**DIRECTIONS:** Repeat every record exactly, but keep images out of the copy.

Top of DATASET CONTENT

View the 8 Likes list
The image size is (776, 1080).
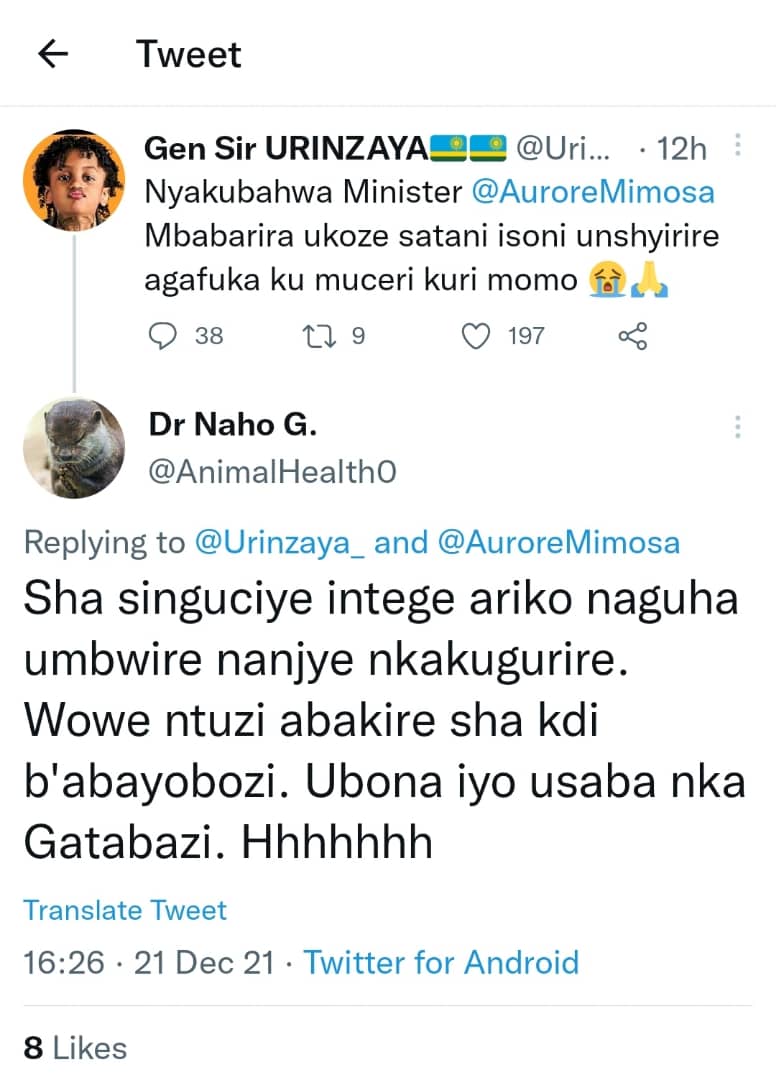[x=76, y=1047]
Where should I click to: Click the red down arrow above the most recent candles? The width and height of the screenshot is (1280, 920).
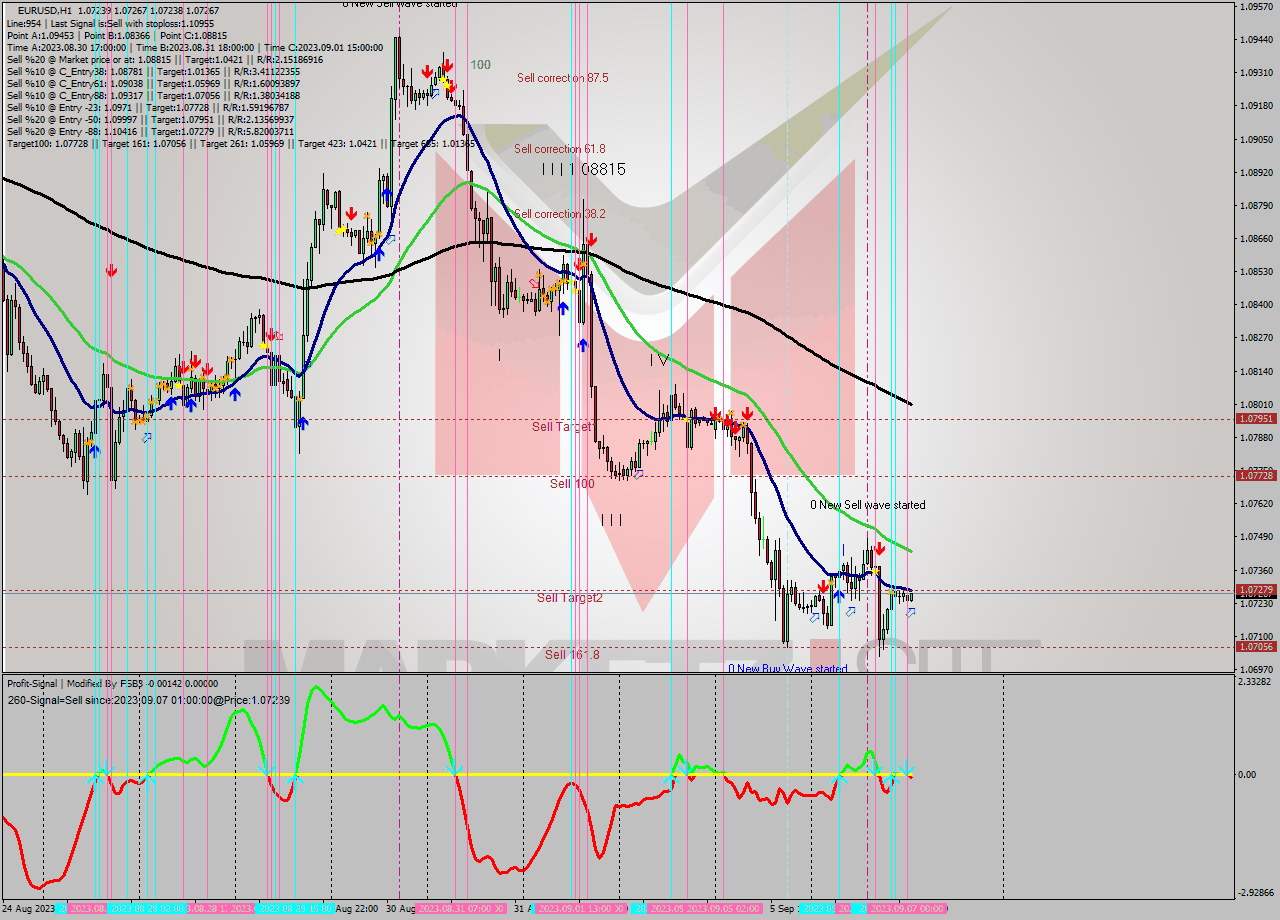(x=879, y=549)
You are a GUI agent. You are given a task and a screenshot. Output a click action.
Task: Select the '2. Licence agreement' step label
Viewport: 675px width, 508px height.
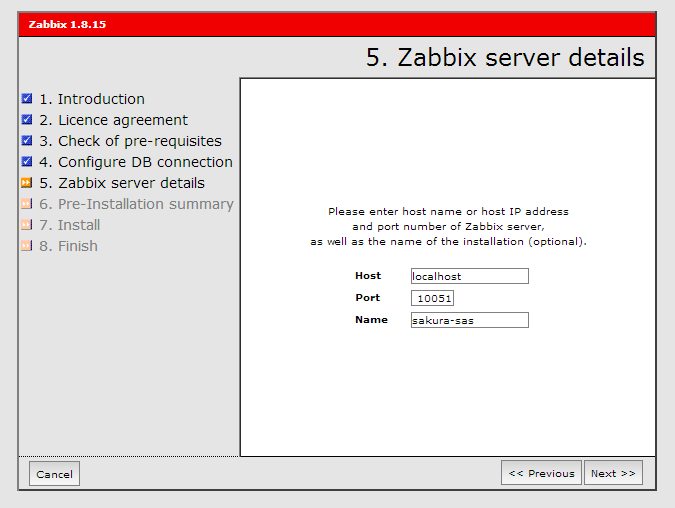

Bottom of DATASET CONTENT

**EXERCISE SOLUTION:**
View the 8 Likes list
The image size is (776, 1080).
[x=76, y=1047]
Where should I click to: Click the red down arrow above the most recent candles? The width and height of the screenshot is (1280, 920).
(x=879, y=549)
You are a GUI agent. You are given a task and a screenshot. Output a click action.
Task: Select the '2. Licence agreement' step label
Viewport: 675px width, 508px height.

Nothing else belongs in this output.